--- Input data ---
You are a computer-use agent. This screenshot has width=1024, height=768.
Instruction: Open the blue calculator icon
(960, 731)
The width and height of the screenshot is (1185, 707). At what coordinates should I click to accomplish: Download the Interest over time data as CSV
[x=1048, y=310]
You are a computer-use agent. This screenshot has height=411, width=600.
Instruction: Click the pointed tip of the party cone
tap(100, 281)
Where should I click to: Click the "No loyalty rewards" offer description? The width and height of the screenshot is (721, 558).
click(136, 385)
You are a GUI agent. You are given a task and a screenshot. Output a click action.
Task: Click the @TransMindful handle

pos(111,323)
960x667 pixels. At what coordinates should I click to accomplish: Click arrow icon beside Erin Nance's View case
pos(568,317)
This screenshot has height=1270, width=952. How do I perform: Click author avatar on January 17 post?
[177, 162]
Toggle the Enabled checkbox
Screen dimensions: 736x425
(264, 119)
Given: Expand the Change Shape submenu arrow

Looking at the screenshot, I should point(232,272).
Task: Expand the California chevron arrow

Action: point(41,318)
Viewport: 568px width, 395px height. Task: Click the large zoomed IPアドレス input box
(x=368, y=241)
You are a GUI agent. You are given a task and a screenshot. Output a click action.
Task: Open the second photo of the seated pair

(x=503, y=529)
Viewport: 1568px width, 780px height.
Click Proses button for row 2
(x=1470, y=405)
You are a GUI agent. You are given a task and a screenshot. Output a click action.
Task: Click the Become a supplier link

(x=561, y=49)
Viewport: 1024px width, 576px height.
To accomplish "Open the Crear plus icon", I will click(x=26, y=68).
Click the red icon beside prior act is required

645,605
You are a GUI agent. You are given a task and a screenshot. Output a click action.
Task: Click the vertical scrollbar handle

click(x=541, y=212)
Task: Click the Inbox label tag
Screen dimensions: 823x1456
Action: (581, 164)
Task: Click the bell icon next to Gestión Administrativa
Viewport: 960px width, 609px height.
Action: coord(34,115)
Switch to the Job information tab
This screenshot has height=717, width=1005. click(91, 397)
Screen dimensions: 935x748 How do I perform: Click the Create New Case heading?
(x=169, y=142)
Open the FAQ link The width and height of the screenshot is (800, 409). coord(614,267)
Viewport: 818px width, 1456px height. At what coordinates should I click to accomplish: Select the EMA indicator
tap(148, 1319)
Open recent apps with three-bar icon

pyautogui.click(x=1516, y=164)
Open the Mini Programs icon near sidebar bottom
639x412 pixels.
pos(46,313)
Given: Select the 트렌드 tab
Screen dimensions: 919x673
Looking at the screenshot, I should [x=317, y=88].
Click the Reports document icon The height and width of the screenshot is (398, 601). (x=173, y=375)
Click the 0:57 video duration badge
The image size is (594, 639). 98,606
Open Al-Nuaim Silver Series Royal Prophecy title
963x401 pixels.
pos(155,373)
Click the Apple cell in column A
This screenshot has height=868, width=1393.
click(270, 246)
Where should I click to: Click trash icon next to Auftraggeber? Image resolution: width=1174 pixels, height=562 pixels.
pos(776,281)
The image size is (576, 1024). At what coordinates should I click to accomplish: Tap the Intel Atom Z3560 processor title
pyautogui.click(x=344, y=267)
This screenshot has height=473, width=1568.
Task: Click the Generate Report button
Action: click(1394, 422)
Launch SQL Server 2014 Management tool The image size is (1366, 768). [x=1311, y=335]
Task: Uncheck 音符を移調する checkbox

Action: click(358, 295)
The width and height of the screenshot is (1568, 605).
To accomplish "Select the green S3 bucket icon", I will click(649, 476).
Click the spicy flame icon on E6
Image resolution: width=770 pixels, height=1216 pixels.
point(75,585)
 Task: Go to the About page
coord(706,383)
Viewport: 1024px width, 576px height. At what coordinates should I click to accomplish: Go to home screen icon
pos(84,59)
---
__What to do__
From the entries above, write out only the lines starting at the line that holds "Viewport: 818px width, 1456px" and ending at the line that holds "The width and height of the screenshot is (1568, 605).", keeping both and matching them exactly.

__Result of the exercise__
Viewport: 818px width, 1456px height. At what coordinates should I click to accomplish: Select the EMA indicator
tap(148, 1319)
Open recent apps with three-bar icon

pyautogui.click(x=1516, y=164)
Open the Mini Programs icon near sidebar bottom
639x412 pixels.
pos(46,313)
Given: Select the 트렌드 tab
Screen dimensions: 919x673
Looking at the screenshot, I should [x=317, y=88].
Click the Reports document icon The height and width of the screenshot is (398, 601). (x=173, y=375)
Click the 0:57 video duration badge
The image size is (594, 639). 98,606
Open Al-Nuaim Silver Series Royal Prophecy title
963x401 pixels.
pos(155,373)
Click the Apple cell in column A
This screenshot has height=868, width=1393.
click(270, 246)
Where should I click to: Click trash icon next to Auftraggeber? Image resolution: width=1174 pixels, height=562 pixels.
pos(776,281)
The image size is (576, 1024). At what coordinates should I click to accomplish: Tap the Intel Atom Z3560 processor title
pyautogui.click(x=344, y=267)
This screenshot has height=473, width=1568.
Task: Click the Generate Report button
Action: click(1394, 422)
Launch SQL Server 2014 Management tool The image size is (1366, 768). [x=1311, y=335]
Task: Uncheck 音符を移調する checkbox

Action: click(358, 295)
The width and height of the screenshot is (1568, 605).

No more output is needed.